Explained: Model Drift 


Machine Learning models are used to understand and predict terms across industries. Commonly, they provide insights on supply chains, customer propensity, interest rate arbitrage and more. However, these are among millions of analytical models that fundamentally remain consistent over time. 


Gradualism is an evolution that happens more gradually. Over a short period of time, it is hard to notice. In punctuated equilibrium, change comes in spurts. Most changes in customer behaviour are akin to gradualism. However, the pandemic threw most changes into a state of punctuated equilibrium, without much balance.

For example, banks working with legacy systems and retailers that operated out of brick-and-mortar stores had to find a way to serve customers through digital channelsovernight or risk losing out. 

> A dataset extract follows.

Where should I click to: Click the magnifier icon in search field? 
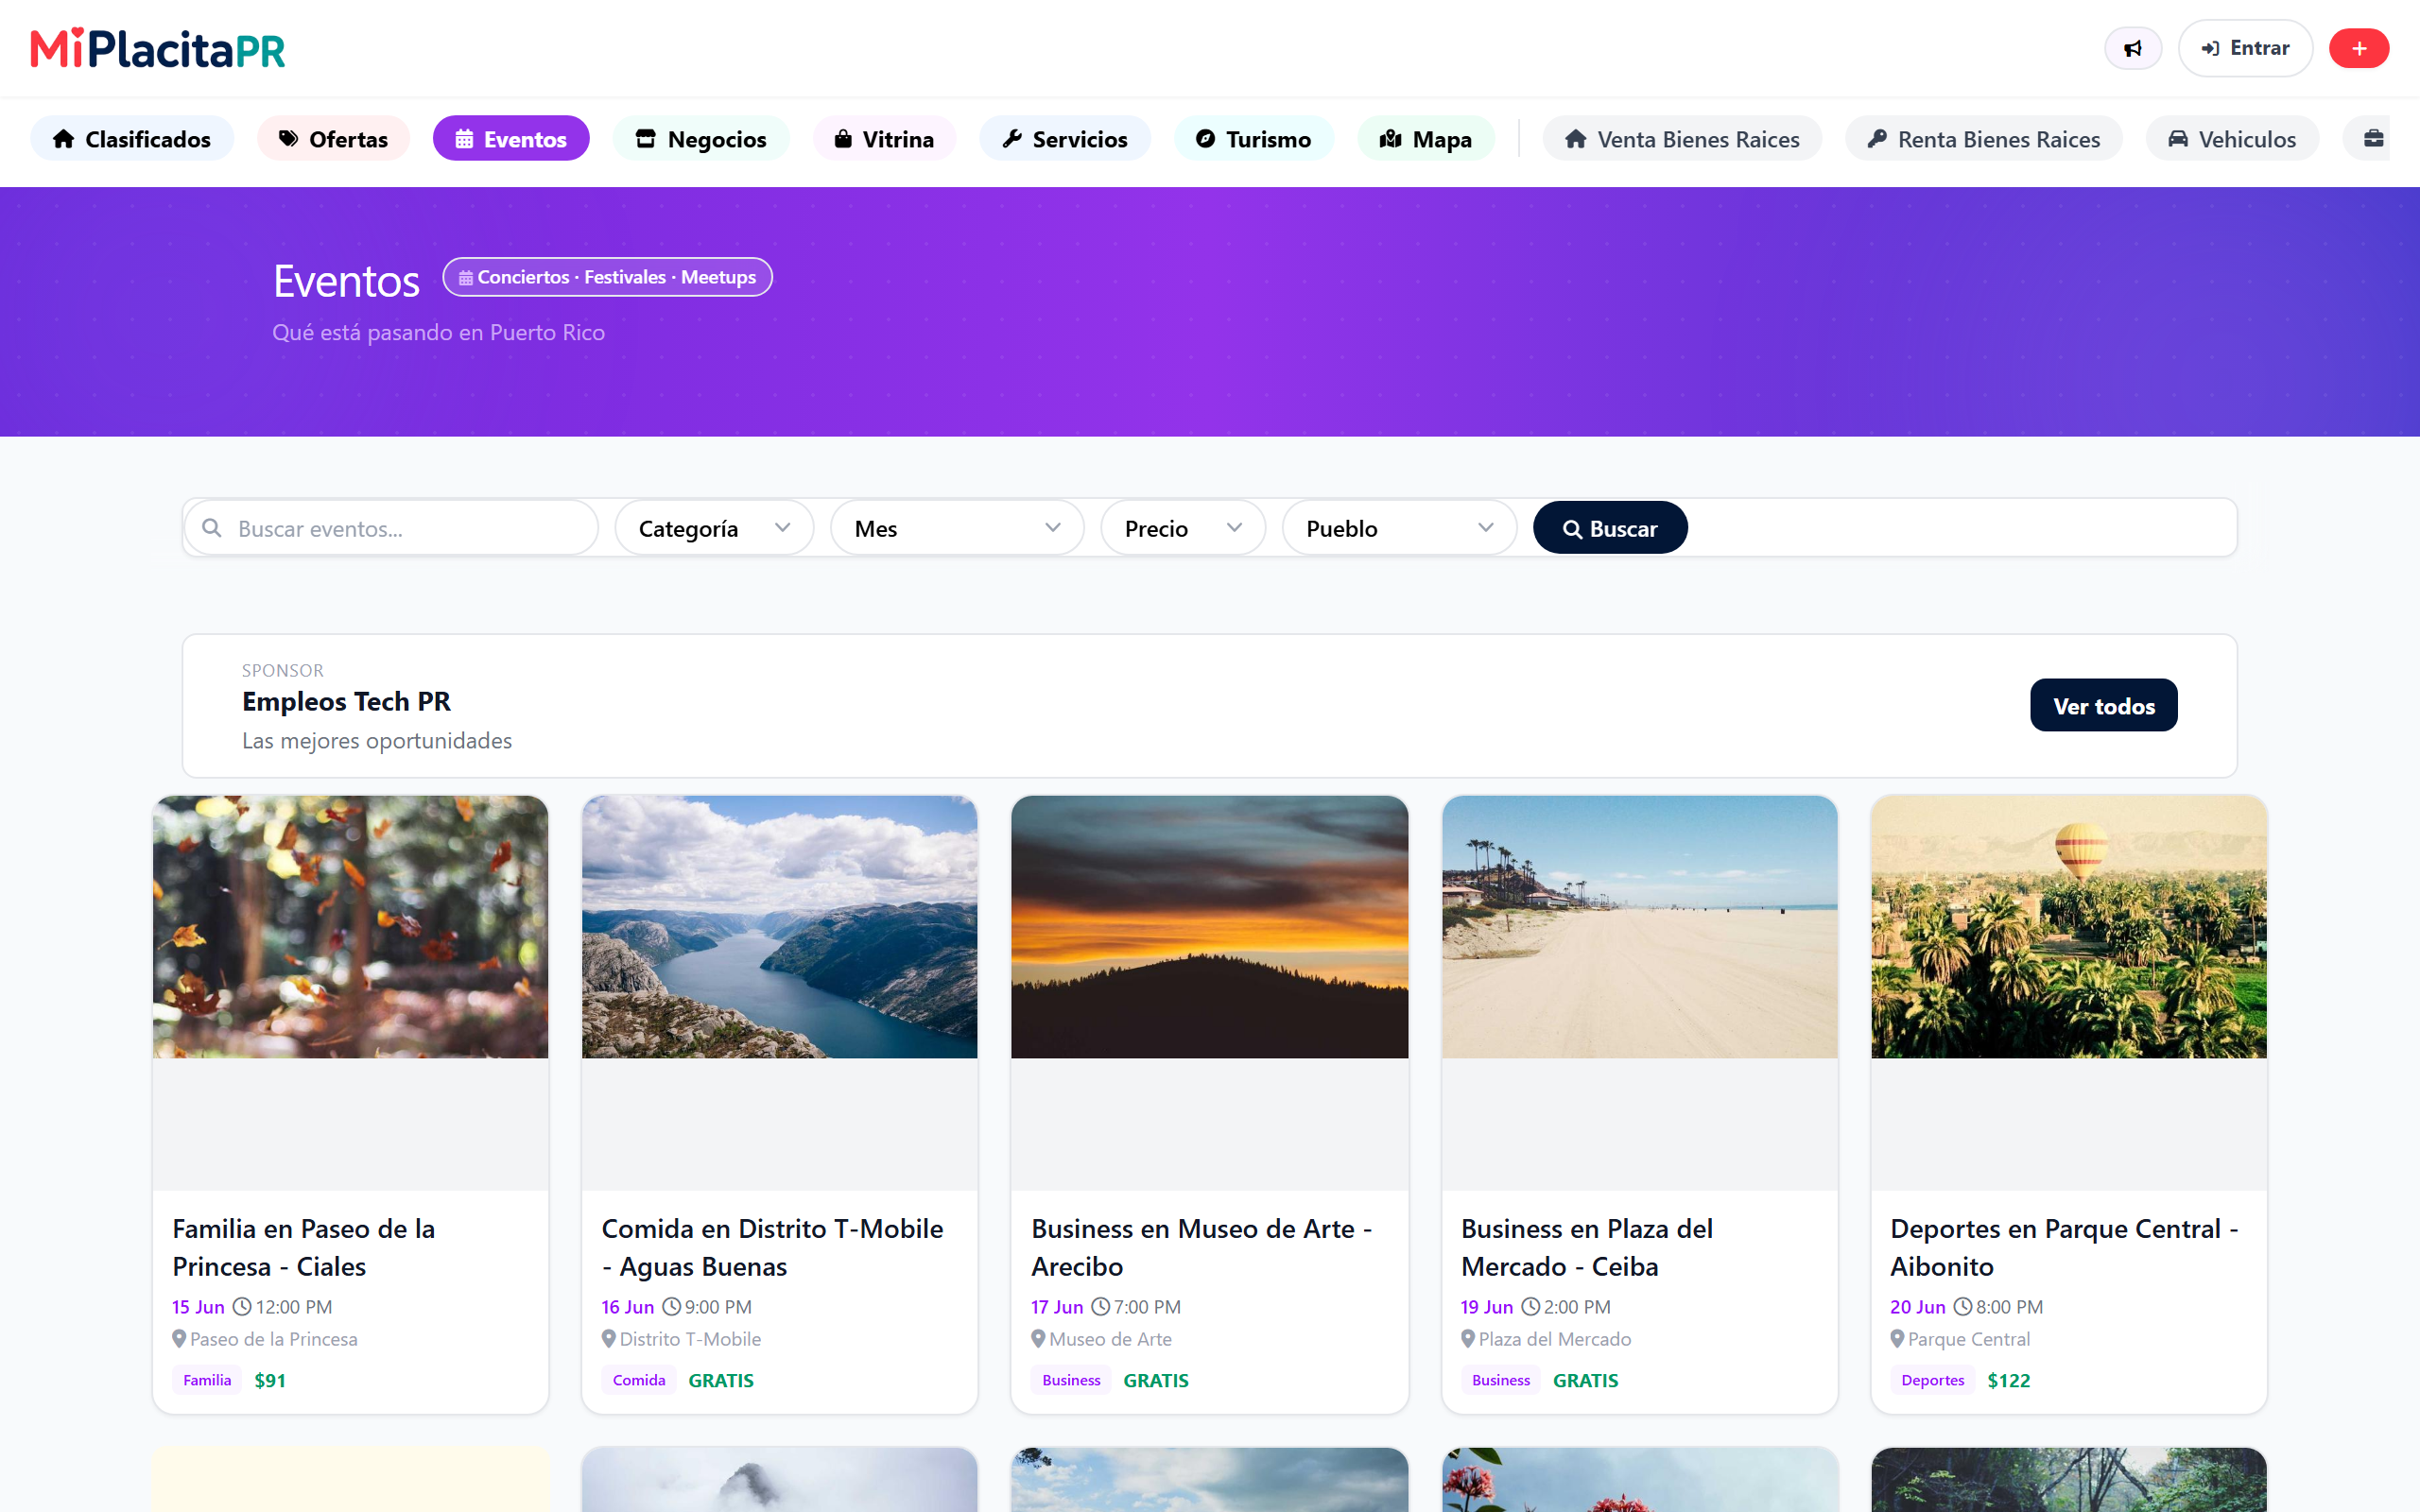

Model drift, also known as model decay, refers to the degradation of a model’s prediction power due to changes in the environment, leading to a change in the relationship between variables. 

This is not a surprise to data scientists, ML models are unique software entities therefore, they are susceptible to fluctuation over time. In addition, such models need to be maintained periodically post-deployment to revalidate their business value on an ongoing basis. Yet, the changes are subtle and nuanced, unlike what the pandemic caused — an overhaul. 

Also Read: Datatechvibe Explains: Federated Learning

There are three main types of model drift;

  • Concept drift where the properties of the dependent variable changes. 
  • Data drift where the properties of the independent variables change like seasonality or alterations in consumer preferences. 
  • Upstream data changes refer to operational data changes in the data pipeline. An example of this is when a feature is no longer being generated, resulting in missing values.

To detect drift, ML teams use model performance metrics like AUC (Area under the ROC Curve), precision and recall, which monitor the real-time performance of production models. However, these metrics need ‘ground truth’ or labels for these real-time predictions. For example, shifting customer preferences to get food and groceries delivered at home instead of going to the restaurant or grocery store due to a pandemic.

It’s not the pandemic alone that is to be blamed. Consider an ML model build to track spam emails. Most likely, it will be based on a generalised template of spam emails that may have been proliferating at the time. With this baseline in place, the ML model can identify and stop these sorts of emails, thus preventing potential phishing attacks. However, as the threat landscape changes and cybercriminals become smarter, more sophisticated and realistic emails replace the old ones. When faced with these newer hacking attempts, ML detection systems operating on variables from prior years will be ill-equipped to classify these new threats properly. This, too, is an example of model decay since it degrades the model’s predictive ability. 

Also Read: Cyber Attacks That Shook The World

Detecting and dealing with model drift

F1 scores are used to calculate the precision and recall capabilities of the model to evaluate its accuracy. It’s called a statistical analysis of binary classification. Here is how it works; in the F-score, precision is the number of true positive results divided by the number of all positive results, including those not identified correctly. Recall is the number of true positive results divided by the number of all samples that should have been identified as positive. 

Whenever a specified metric drops below a set threshold, then there’s a high chance that model drift is ruining the results. So whether the model is used for medical predictions of populations or business outcomes like profit percentages, the results will not be trustworthy. 

In several cases, measuring the accuracy of a model isn’t possible due to difficulty in comparing it against actual data. This is a major challenge when it comes to scaling ML models. Here, regular refitting of models based on past experiences can help to create a predictive timeline for when drift might occur in a model. Solutions like IBM’s Watson and Databricks’ ML models have special features in place to track such decay on their models that are built for clients. They issue alerts when it’s time to redevelop or update models. 

One of the problems developers often face with production environments is that the deployed model doesn’t behave the same way as it did during the training phase. First off, it’s important to establish that this isn’t due to a bias in sampling data. Amazon’s SageMaker, a  fully managed service that helps developers deploy ML models at scale, comes with a monitoring feature that triggers actions if any drift in model performance is observed.